## RECORD EXTRACTS
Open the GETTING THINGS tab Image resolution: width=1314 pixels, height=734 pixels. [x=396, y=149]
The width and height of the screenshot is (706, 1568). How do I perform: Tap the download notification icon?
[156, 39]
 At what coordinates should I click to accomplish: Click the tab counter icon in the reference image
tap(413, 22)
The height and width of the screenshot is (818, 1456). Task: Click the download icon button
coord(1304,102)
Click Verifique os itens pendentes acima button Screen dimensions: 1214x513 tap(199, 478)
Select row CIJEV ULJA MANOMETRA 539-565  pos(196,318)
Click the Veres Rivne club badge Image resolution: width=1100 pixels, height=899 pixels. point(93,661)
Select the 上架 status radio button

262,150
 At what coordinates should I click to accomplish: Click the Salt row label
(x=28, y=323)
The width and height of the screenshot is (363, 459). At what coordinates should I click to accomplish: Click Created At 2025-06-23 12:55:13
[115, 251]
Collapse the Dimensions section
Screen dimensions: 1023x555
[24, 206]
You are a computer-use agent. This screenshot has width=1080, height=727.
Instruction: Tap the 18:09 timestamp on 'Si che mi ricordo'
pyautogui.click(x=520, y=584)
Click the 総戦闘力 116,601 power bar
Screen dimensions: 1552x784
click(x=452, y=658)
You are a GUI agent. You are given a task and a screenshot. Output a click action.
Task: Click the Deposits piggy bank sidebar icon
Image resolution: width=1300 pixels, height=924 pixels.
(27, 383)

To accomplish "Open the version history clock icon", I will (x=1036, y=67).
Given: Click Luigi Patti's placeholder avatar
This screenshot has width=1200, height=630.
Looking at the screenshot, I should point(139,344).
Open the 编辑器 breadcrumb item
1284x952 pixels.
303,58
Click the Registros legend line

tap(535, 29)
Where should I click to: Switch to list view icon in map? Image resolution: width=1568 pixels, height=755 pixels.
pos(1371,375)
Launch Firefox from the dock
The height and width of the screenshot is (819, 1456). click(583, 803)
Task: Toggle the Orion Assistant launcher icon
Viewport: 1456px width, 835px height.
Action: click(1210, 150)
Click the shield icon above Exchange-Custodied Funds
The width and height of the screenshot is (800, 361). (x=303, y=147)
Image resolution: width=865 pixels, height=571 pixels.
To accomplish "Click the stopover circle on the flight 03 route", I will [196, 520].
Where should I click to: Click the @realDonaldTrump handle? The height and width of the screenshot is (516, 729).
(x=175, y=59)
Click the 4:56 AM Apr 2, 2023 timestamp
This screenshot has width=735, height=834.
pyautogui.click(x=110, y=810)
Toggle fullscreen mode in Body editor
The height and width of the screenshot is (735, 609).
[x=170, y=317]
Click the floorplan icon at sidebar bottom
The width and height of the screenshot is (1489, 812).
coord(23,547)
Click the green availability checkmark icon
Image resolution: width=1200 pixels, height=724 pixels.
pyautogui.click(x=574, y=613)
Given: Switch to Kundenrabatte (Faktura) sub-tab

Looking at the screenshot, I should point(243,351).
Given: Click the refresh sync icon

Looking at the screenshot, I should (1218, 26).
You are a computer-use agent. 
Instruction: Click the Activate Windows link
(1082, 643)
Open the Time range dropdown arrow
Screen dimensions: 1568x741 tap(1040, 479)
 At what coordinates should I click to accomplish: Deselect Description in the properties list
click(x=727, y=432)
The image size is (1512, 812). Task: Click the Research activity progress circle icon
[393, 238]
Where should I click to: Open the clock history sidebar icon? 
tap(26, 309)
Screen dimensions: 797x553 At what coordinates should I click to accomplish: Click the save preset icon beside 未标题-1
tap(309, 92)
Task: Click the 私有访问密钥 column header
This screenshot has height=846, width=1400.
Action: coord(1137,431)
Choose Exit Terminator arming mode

## YOUR INSTRUCTIONS
Copy out the part of the listing that opens with the line containing "Launch Firefox from the dock" and closes with the line containing "will [196, 520].", reproducing each line exactly.

## SOLUTION FOR THIS EXERCISE
Launch Firefox from the dock
The height and width of the screenshot is (819, 1456). click(583, 803)
Task: Toggle the Orion Assistant launcher icon
Viewport: 1456px width, 835px height.
Action: click(1210, 150)
Click the shield icon above Exchange-Custodied Funds
The width and height of the screenshot is (800, 361). (x=303, y=147)
Image resolution: width=865 pixels, height=571 pixels.
To accomplish "Click the stopover circle on the flight 03 route", I will [196, 520].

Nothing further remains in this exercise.